Since an extraction facility is dealing with food-grade products, any time water is used, whether for mixing detergent, rinsing equipment, or cleaning filters, the water has to be purified or filtered. This is easily achieved with a reverse-osmosis water filter, which passes water across a semi-permeable membrane that filters out contaminants and reduces the hardness of the water along the way.
Rotary evaporators are still the most common way to remove ethanol from the winterized, filtered extract. The best way to run the cold finger portion of the apparatus is to immerse blocks of dry ice in isopropyl alcohol. Since carbon dioxide doesn’t have a liquid phase at atmospheric pressures, the volume of alcohol doesn’t get diluted over time. And since the melting point of isopropyl alcohol is colder than that of dry ice, it doesn’t freeze, no matter how much dry ice is shoved in there. What’s more, isopropyl alcohol is heavier than ethanol, therefore, it doesn’t evaporate quite as easily at room temperature, meaning you won’t have to replace it as often. Even so, you’ll still need isopropyl alcohol readily available for when you need to top off your cold fingers.

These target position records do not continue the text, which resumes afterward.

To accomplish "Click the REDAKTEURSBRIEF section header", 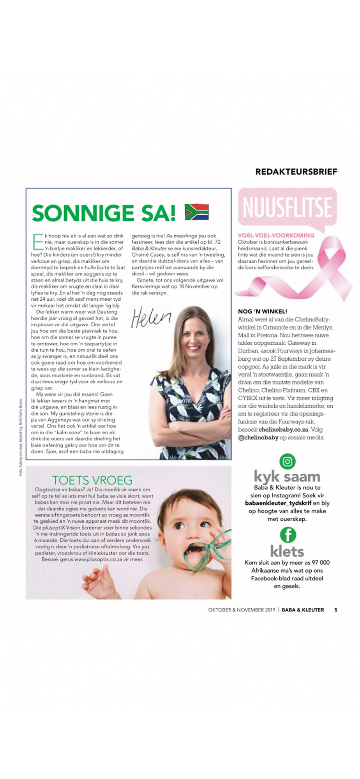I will pyautogui.click(x=296, y=171).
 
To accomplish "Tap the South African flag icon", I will pyautogui.click(x=197, y=212).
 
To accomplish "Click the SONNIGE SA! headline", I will pyautogui.click(x=104, y=213).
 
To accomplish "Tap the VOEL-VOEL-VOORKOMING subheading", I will pyautogui.click(x=276, y=235).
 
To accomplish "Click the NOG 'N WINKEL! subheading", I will pyautogui.click(x=262, y=312).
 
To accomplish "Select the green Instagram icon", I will pyautogui.click(x=288, y=462).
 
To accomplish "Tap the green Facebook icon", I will pyautogui.click(x=288, y=535).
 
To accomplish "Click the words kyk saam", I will pyautogui.click(x=287, y=476).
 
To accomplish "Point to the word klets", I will pyautogui.click(x=287, y=551).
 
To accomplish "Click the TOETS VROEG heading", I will pyautogui.click(x=92, y=480).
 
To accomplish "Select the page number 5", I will pyautogui.click(x=335, y=610).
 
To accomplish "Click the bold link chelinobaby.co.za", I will pyautogui.click(x=283, y=430).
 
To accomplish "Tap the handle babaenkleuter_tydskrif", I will pyautogui.click(x=278, y=503).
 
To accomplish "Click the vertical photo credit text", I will pyautogui.click(x=20, y=436).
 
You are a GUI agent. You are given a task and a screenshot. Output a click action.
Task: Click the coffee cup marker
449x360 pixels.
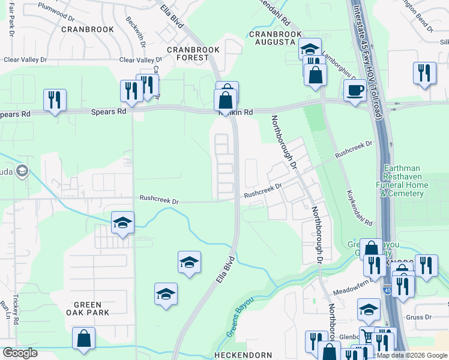[355, 91]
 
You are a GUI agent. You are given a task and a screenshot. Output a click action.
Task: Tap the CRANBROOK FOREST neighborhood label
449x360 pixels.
[188, 54]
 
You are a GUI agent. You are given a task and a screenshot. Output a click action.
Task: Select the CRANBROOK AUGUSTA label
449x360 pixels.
[272, 37]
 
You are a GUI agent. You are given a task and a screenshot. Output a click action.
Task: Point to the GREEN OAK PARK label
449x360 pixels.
[88, 308]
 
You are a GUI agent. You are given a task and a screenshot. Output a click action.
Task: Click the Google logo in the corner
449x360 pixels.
[20, 353]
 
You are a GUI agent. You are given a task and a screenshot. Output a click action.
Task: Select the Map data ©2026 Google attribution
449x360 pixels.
[411, 355]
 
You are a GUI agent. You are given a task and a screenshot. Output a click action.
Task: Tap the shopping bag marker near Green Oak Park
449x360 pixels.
[83, 338]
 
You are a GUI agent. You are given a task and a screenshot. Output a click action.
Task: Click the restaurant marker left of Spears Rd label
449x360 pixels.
[55, 99]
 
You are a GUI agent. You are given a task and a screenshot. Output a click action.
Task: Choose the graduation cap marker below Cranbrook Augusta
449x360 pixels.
[310, 49]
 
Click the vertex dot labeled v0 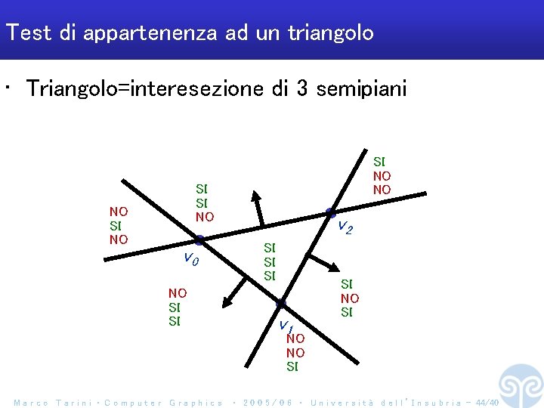coord(199,240)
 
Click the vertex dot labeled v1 coord(280,304)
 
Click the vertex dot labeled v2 coord(330,212)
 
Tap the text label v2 coord(344,226)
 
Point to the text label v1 coord(285,326)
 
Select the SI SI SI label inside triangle coord(270,261)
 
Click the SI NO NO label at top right coord(382,175)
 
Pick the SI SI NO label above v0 coord(204,202)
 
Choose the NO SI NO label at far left coord(119,225)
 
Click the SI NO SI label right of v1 coord(349,298)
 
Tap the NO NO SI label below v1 coord(295,353)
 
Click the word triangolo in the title coord(330,33)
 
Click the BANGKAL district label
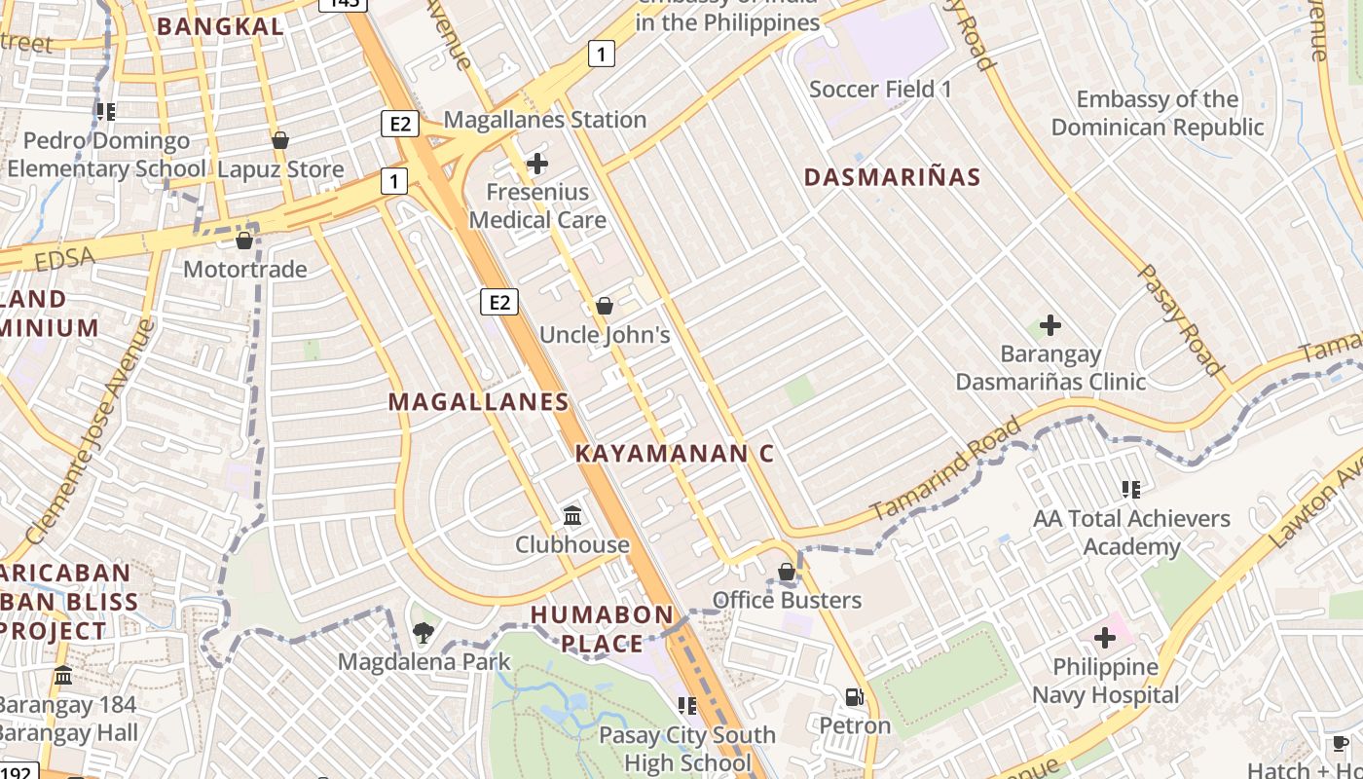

Finally, acetone is the go-to solvent for removing tough hydrophobic stains. The inside of extraction vessels, concentrate trays, decarb pots, glassware, tables; anything made of glass, ceramic, or metal can be cleaned by acetone without fear of corrosion.It is a ketone, a class of molecules defined by a carbon-oxygen double bond with two methyl groups on each side of the double bond.
Figure 1. Ball-and-stick figure of acetone, the simplest ketone. Red = oxygen, black = carbon, white = hydrogen.
Due to this chemical structure, acetone is called an aprotic polar solvent. “Polar” means it plays nicely with other polar molecules like water or ethanol. “Aprotic” means it lacks labile hydrogen atoms, so that when it solvates in liquid, it won’t shed protons and change the pH of the solution. In addition, acetone has a very low boiling point, lower than that of ethanol, and it evaporates readily in air. This makes it an ideal cleaning solvent because it quickly evaporates from the surfaces it has been used on, leaving the material liquid-free and ready for use.